*To do:*
In the records that follow, find each line with the word "computer" and copy it.

>>>>>

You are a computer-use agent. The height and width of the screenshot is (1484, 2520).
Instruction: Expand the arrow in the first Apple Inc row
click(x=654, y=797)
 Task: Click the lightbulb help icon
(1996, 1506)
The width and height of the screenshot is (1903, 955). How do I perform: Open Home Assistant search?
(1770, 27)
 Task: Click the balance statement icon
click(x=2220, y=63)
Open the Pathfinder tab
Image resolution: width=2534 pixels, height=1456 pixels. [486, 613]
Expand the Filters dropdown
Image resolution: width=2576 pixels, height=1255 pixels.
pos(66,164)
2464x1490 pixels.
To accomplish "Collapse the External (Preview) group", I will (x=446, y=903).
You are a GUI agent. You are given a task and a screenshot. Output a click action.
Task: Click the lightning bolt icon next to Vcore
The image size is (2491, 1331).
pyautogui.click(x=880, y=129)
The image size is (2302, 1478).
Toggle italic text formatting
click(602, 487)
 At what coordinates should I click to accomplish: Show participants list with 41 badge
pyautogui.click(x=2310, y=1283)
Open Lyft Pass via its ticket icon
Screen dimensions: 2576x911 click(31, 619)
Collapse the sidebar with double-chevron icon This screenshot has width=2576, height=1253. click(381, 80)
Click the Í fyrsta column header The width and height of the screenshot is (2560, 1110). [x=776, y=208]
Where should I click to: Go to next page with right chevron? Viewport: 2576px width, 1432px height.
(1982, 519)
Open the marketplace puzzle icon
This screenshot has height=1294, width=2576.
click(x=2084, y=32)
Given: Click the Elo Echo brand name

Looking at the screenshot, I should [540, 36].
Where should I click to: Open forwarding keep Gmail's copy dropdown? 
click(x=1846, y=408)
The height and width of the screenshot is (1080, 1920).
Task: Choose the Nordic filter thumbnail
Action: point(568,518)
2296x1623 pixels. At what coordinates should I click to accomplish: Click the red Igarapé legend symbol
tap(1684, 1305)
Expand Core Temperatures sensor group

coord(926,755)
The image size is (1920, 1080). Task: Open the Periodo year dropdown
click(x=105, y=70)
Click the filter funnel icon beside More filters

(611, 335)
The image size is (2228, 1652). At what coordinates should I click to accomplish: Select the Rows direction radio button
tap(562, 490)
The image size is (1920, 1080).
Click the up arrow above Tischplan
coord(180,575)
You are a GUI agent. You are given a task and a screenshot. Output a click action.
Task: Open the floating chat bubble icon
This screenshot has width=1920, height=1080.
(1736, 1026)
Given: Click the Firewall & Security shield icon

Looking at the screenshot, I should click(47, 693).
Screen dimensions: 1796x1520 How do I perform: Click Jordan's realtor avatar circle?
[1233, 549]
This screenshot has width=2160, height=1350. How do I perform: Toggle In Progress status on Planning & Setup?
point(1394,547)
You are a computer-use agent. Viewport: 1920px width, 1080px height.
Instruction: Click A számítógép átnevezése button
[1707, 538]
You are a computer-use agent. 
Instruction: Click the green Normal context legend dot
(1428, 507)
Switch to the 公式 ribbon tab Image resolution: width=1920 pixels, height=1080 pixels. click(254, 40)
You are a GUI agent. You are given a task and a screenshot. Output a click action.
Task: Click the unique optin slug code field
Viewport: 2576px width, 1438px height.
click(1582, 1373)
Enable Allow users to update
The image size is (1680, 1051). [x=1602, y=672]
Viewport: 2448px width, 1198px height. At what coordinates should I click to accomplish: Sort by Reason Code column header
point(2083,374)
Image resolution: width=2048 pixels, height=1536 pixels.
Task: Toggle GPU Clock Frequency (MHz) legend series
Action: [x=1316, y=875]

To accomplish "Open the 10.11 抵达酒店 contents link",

<<<<<

*Result:*
You are a computer-use agent. The height and width of the screenshot is (1484, 2520).
You are a computer-use agent. Viewport: 1920px width, 1080px height.
You are a computer-use agent. 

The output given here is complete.